++++ Document segment

It is hoped that the project could enable future generations of prosthetic limbs to respond directly to instructions from users’ muscles, and also improve control of digital spaces by removing the need for handheld controllers in virtual or extended reality.
Currently, electromyography (EMG) is the most widely-used method for monitoring muscle activity. It takes readings from electrodes placed on the skin, but the sensitivity is limited by the need to read signals through muscle and skin. This limitation makes it difficult for EMG to be used in human-machine interface devices such as prosthetics.
Over the next two years, the MAGNABLE team will work to develop a new human-machine interface capable of producing high-resolution, low-noise scans of muscle activity by measuring muscles’ magnetic fields.
A proposed alternative to EMG is magnetomyography (MMG), a technique for mapping muscle activity by recording the magnetic fields produced by electrical currents occurring naturally in the muscles. At the moment, MMG is challenging to use for muscle activity monitoring as the amplitude of magnetic signals from muscles is small enough for the geomagnetic field to interfere with readings. To overcome this, the MAGNABLE system plans to build on recent developments from the University of Glasgow’s Microelectronics Lab, in which researchers have developed miniaturised magnetic sensors to measure the magnetic field with the sensitivity required to enable muscle activity monitoring.
The project plans to use this to develop a microchip which can read MMG data from muscles, whilst screening out background noise. Once the microchip is finalised, university spinout Neuranics Ltd will look to bring it to market to enable new forms of human-machine interaction.
“MMG has a great deal of potential to produce the kind of high-resolution data that we’ll need in order to create highly capable neural interfaces which can be controlled by muscle movements, just like real limbs,” said Professor Hadi Heidari, MAGNABLE’s principal investigator. “The technology we’re developing could also be incorporated into arm bands or other wearable devices to enable realistic interactions with virtual and extended reality.”
MAGNABLE is supported by the European Union’s Marie Skłodowska-Curie Actions.

++++++++

> _Given exercise 1_
In the MAGNABLE passage, why is MMG currently hard to use for monitoring muscle activity?
> _Given exercise 2_
Decide whether each statement agrees with the MAGNABLE passage, and quote the words that settle it: (a) EMG takes its readings from electrodes placed on the skin. (b) The MAGNABLE team will develop its new interface over the next five years. (c) Neuranics Ltd will look to bring the finished microchip to market.
Use only the MAGNABLE passage to answer.

++++ Data segment

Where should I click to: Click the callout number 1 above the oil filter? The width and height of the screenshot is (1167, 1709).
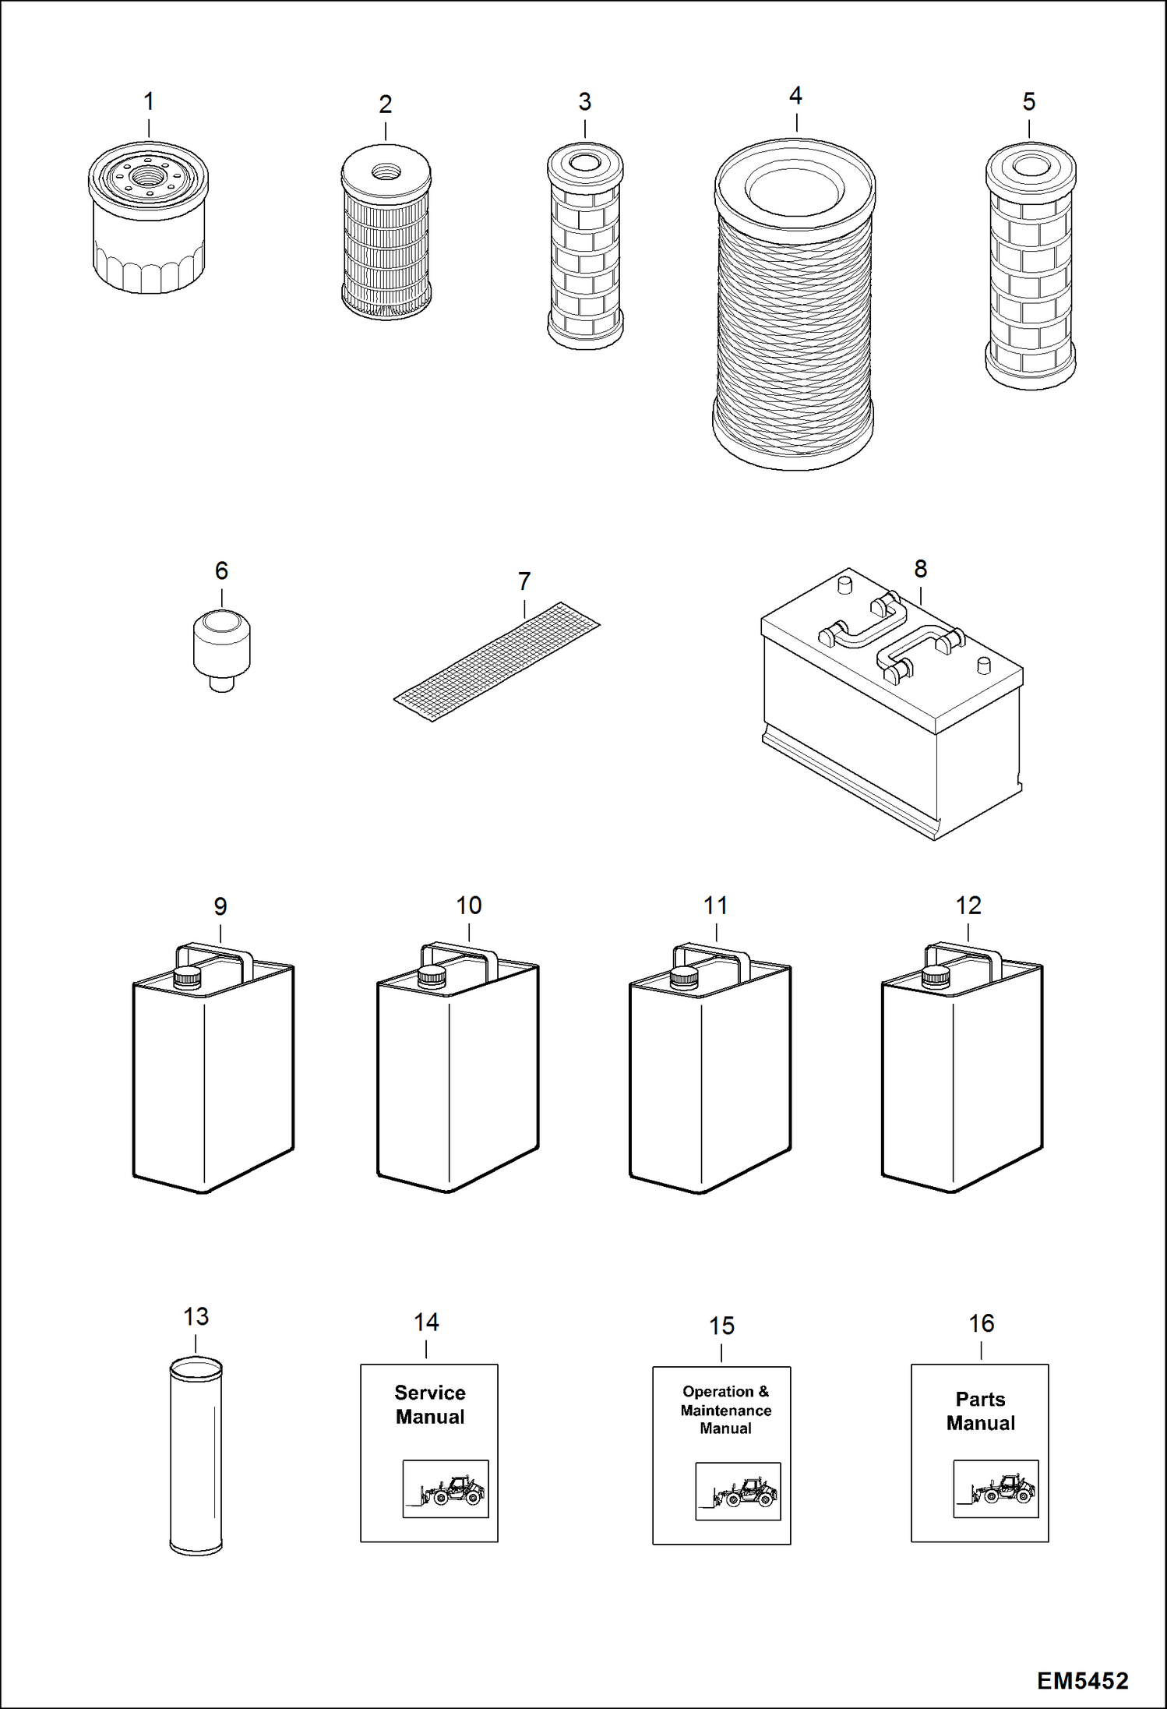pyautogui.click(x=149, y=101)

++++++++

> _Written reply 1_
The magnetic signals from muscles have such a small amplitude that the geomagnetic field interferes with the readings.

> _Written reply 2_
(a) Yes: "It takes readings from electrodes placed on the skin"
(b) No: "Over the next two years, the MAGNABLE team will work to develop a new human-machine interface"
(c) Yes: "university spinout Neuranics Ltd will look to bring it to market"